On ne peut ainsi nier à l'auteur la richesse de son imagination et son habilité à habiller d'oripaux SF un propos très contemporain sur les ravages de la religion. Dans ce monde, la foi fonde les pouvoirs de chaque personnage, telle Maya, esclave chercheuse de morts dans les tréfonds de l'Afrique, et d'autant plus lucide qu'elle est aveugle ; elle est l'alliée de Daniel. Ou Tourmaline, dite ''la blonde'', créature génétiquement parfaite, améliorée dans le seul but de jouir et tuer. Sa chevelure est une arme, chacun de ses cheveux pouvant transpercer n'importe qui et n'importe quoi... Tourmaline est indubitablement une méchante.

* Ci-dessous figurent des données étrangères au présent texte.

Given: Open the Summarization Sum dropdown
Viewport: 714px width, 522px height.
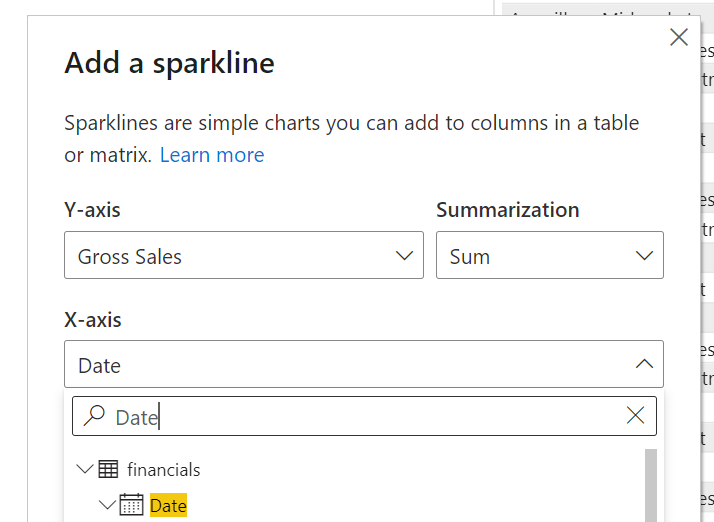Looking at the screenshot, I should coord(549,256).
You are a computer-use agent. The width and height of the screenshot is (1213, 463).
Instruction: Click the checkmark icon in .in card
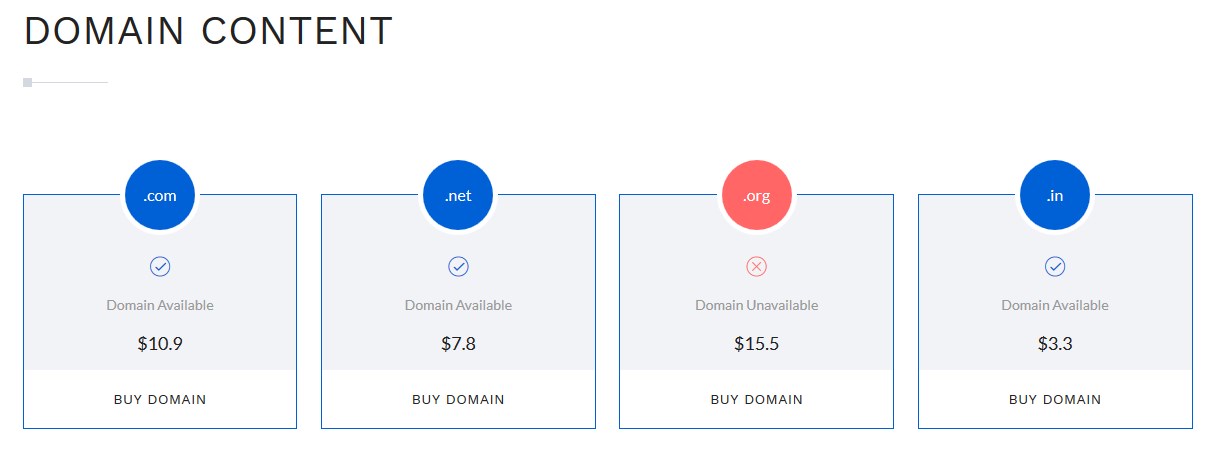1055,267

Mais l'impression finale, au sortir de la lecture, est mitigée. Fascinant de prime abord, l'univers façonné par Somoza finit par lasser. L'exploration de ce monde post-apocalyptique et l'avancée dans un jeu de piste où tous les personnages apparaissent comme de simple pions, fatiguent, jusqu'à un dénouement révélant heureusement les intentions de l'auteur, et plus abouti que le coeur du texte. Du coup, on ne sait que penser de ce roman d'anticipation peut-être trop ambitieux, dans lequel l'auteur même se serait perdu, victime de sa propre imagination... et de ses peurs.